Thank you for the votes, subscribers and views so far :)

x

Comments

@MelissaStylesInStyle
Thank you lovely :) xx

You deserved to be nominated. :)

@MelissaStylesInStyle
Wow that is young, I was 23 when my first was born! As soon as he was born life seemed to just crazily whizz by and before I know it I'm turning 26!

Awww I'm so glad that you said that - Harry was easily troubled and so was Steph, she was just quieter about it and didn't react in anger like him, she reminded me of one of those suffering in silence. Like you said, he actually matured up quicker than she did which doesn't happen often. Females tend to mature up fast and then the males slowly catch up so I wanted to do it differently :) So you don't realise how much I love your comment :) ♡♡

@xRock_Mex
No worries that happens to me, too. It seems some notifs don't go through and I hate it. :\ But yeah having babies does make you have to grow up. I had my oldest and got married at 20 so I didn't get to experience a lot of things like my peers did.

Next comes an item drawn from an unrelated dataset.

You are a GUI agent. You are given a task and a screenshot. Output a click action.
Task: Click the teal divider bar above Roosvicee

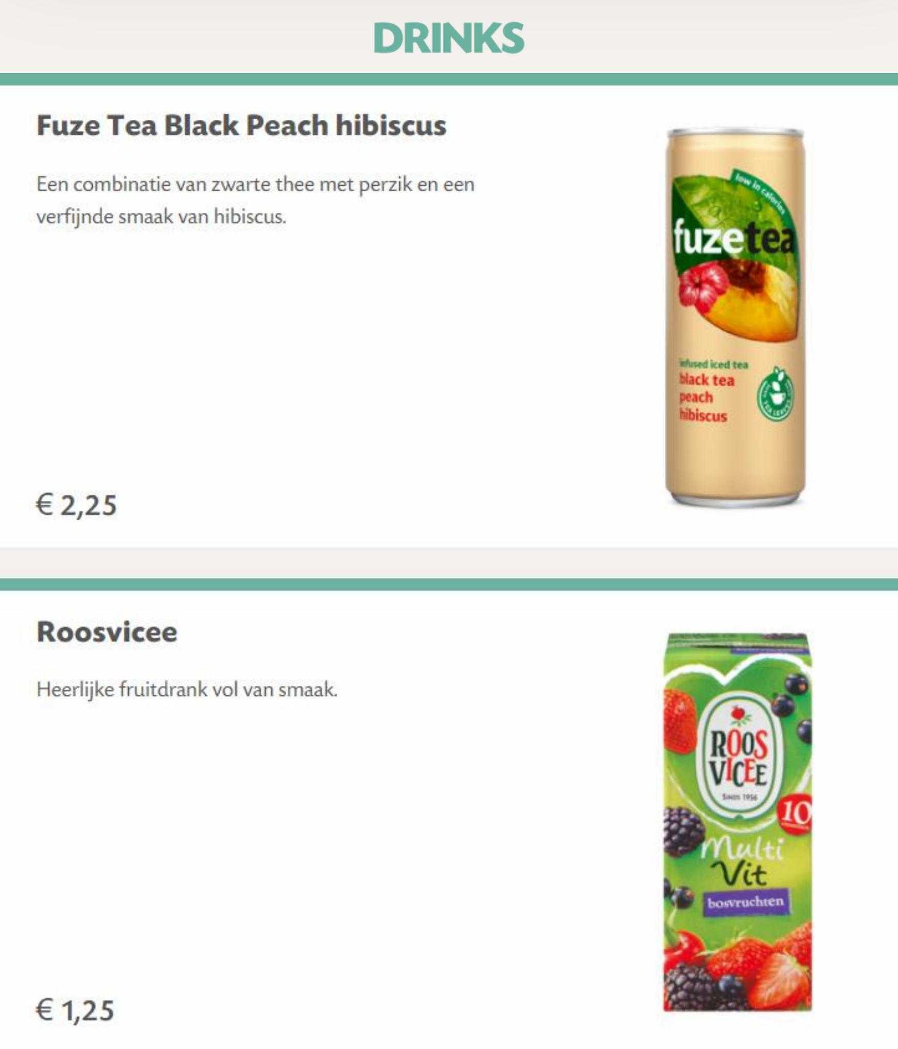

As far as the story, I think that Harry grew into the role really well. Despite his rocky teenage life, he was able to prevail and become an understanding partner and loving father. I especially enjoyed his character's growth. I think Stephanie took a lot longer than him to get to that point but in the end she did. Again, beautiful story!

@MelissaStylesInStyle
Ah I never got a notification to say I had a reply.Sorry this is late!!
I'm so pleased you feel you can relate to it, that's a huge compliment my sweet. I understand exactly how you feel, except for the marriage part but I too had a baby young and it does force you to grow up. My gosh it's a huge test to your relationship isn't it when having a baby, like you said it does strain it and becomes hard work!